Workers Fighting Back
I’ve previously written about struggles at Stella D’oro in New York and Hyatt in Boston. In both cases, employers just decided to go after their workers, to increase profits by slashing pay and benefits. That’s not uncommon, but in both of these cases, the workers and unions fought back. So what’s going on with them now?
James Parks at the AFL-CIO blog writes that:
In July 2009, 136 Stella D’oro workers, members of the Bakery, Confectionery, Tobacco Workers and Grain Millers (BCTGM) Local 50, returned to work after an 11-month strike to maintain family-supporting wages and health care.

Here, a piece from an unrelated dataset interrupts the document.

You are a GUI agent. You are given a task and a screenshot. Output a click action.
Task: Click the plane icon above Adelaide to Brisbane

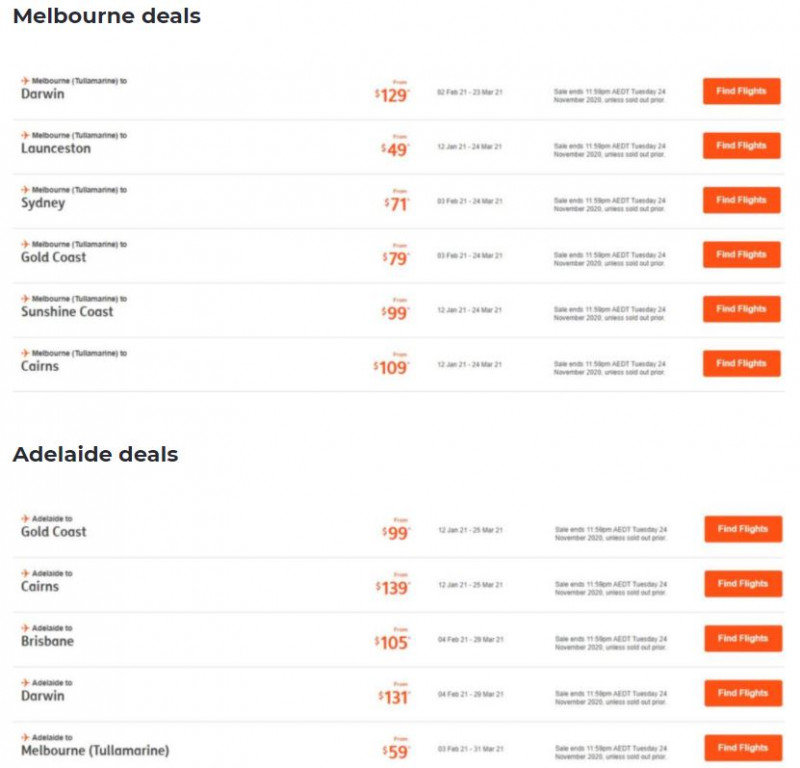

Yet on the day they returned, Brynwood Partners, the private equity firm that currently owns the company, announced it would shutter the plant, an action the union says is a direct retaliation against the workers.
On June 30, a National Labor Relations Board (NLRB) administrative law judge ruled that Stella D’oro refused to bargain with the union, improperly declared an impasse in negotiations and illegally refused the workers’ offer May 6 to return to work. The law judge ordered the company to reinstate the 136 workers with back pay and interest. BCTGM Local 50 then filed charges with the NLRB seeking to block the shutdown and also demanded the company reopen contract negotiations.
Help out Stella D’oro workers here.
As for the Hyatt, they’ve faced massive outrage in Massachusetts and elsewhere. At least two professional groups canceled contracts to hold events at the Hyatt or said that they planned to do so, while the Boston Taxi Drivers Association announced a taxi drivers boycott of the Hyatt unless the housekeepers were rehired.
Perhaps most surprising was Governor Patrick’s unusual response.
Last week, he wrote to Hyatt chief executive Mark S. Hoplamazian, asking him to rehire the housekeepers. After Hyatt offered them a three-month extension of their health care benefits and assistance looking for a job, Patrick rallied on the workers behalf, announcing he would direct state employees to boycott Hyatt hotels unless the workers were reinstated.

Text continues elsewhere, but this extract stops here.